В конце концов пришлось вернуться и переступить через свои тяжелые предчувствия — фантазия фантазией, а жизнь жизнью. Не успел я толком войти во двор, как из проема открытых дверей, прямо с крыльца, кинулись на меня две шавки. Первая, белесая, заскочила дальше, чем позволяла ей храбрость, и нужно было срочно на что-то решиться — либо хватать за ноги, либо отступить. Она нашла третий путь — вдруг приятельски завиляла хвостом и стала рядом со мной, точно я был ее хозяином. Вторая, белая, с черными разводами по бокам, остановилась на полдороге и нудно затявкала — пусть, мол, выйдет хозяин и сам разбирается, что к чему.

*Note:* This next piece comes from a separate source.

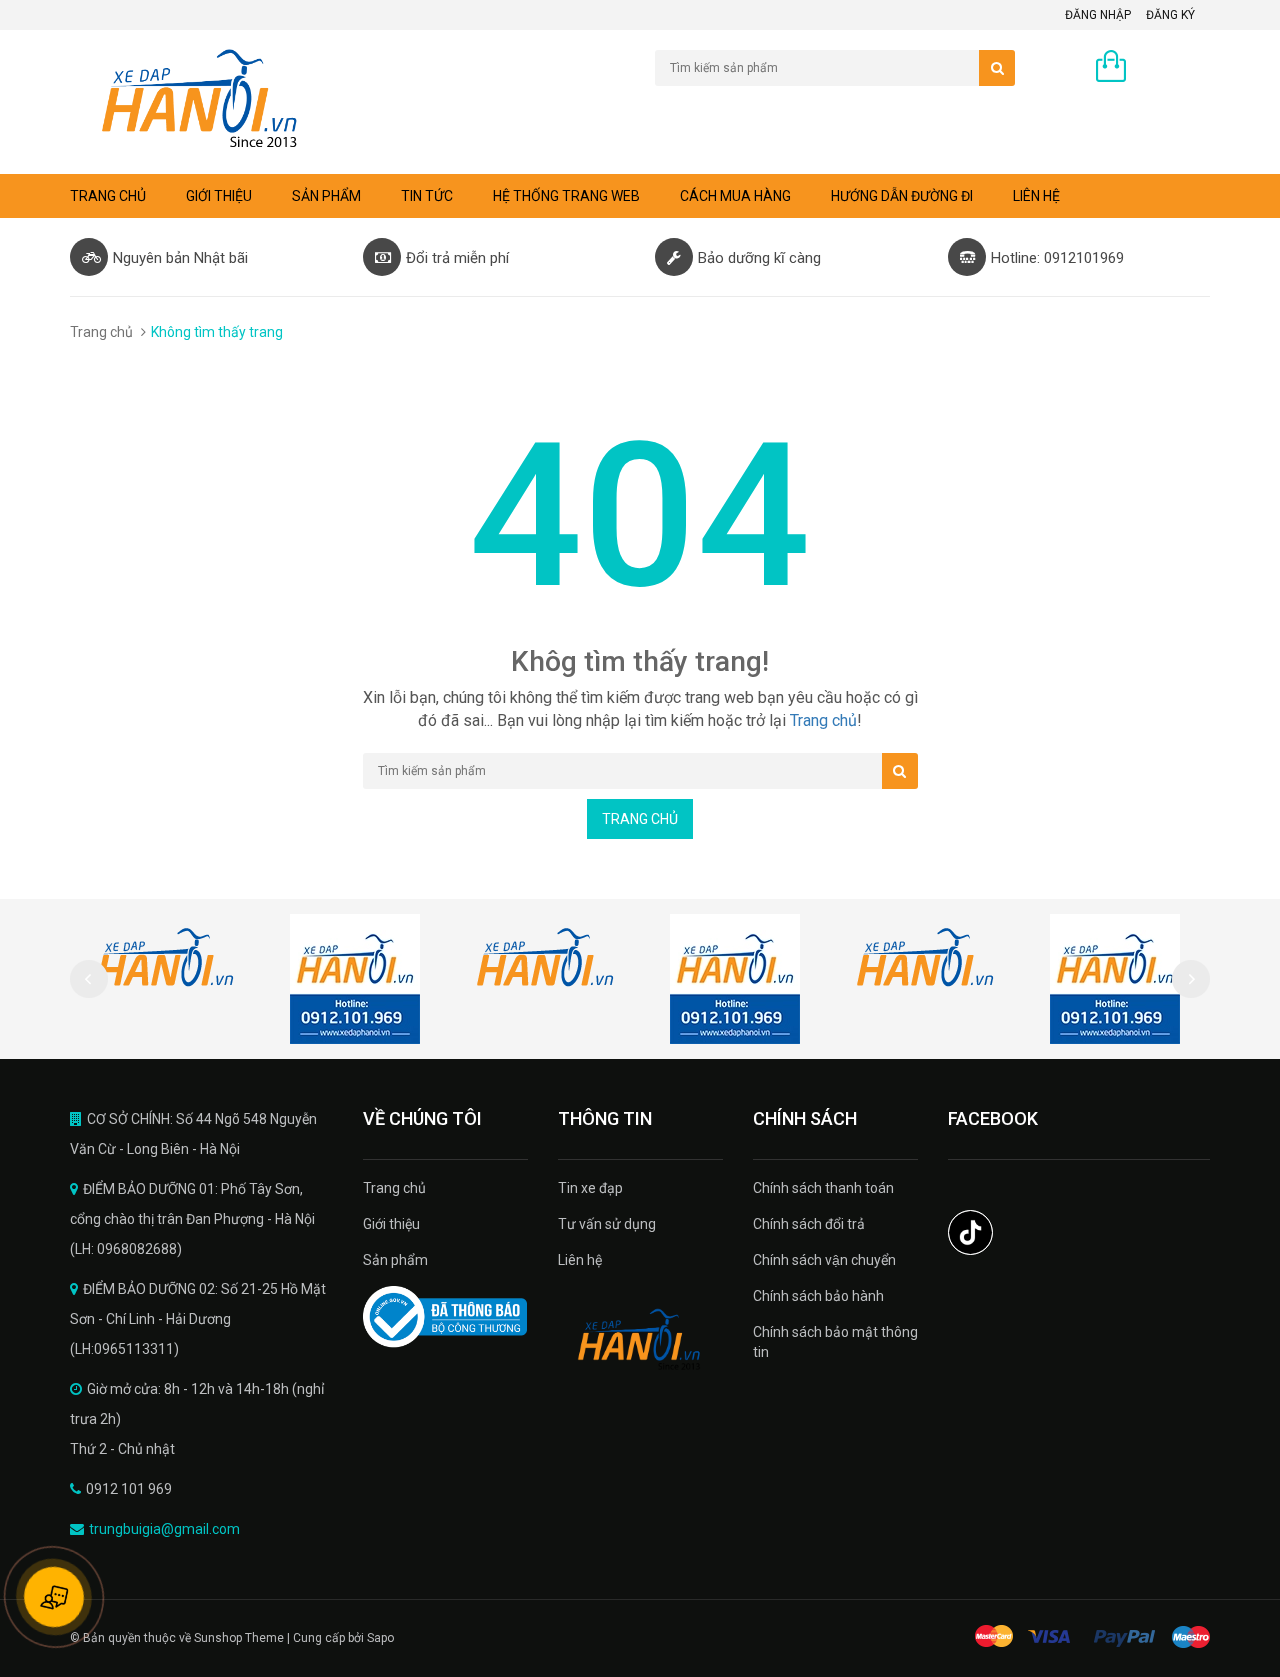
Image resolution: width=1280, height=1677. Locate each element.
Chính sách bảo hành (818, 1296)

А хозяин не спешил. Шла минута за минутой, дворняжка то тявкала, то ловила мух. О Густавсоне не было ни слуху ни духу, и я подумал, что, верно, и тут никого дома нету. Собрался было уже уйти, когда донесся странный перестук в сенцах. Стучали деревяшкой по полу — стук, и опять тихо, и через небольшую паузу снова стук. Из сумрака сеней начал выплывать силуэт. Еще несколько перестуков, и в светлой солнечной полосе, косо срезанной козырьком крыльца, появилось круглое доброе лицо старой женщины. Светлые льняные волосы были аккуратно зачесаны назад и по-девичьи перехвачены ленточкой, но была еще в этой фигуре какая-то напряженность, какая-то неестественная сутулость. Я подошел поближе и только тут увидел костыли.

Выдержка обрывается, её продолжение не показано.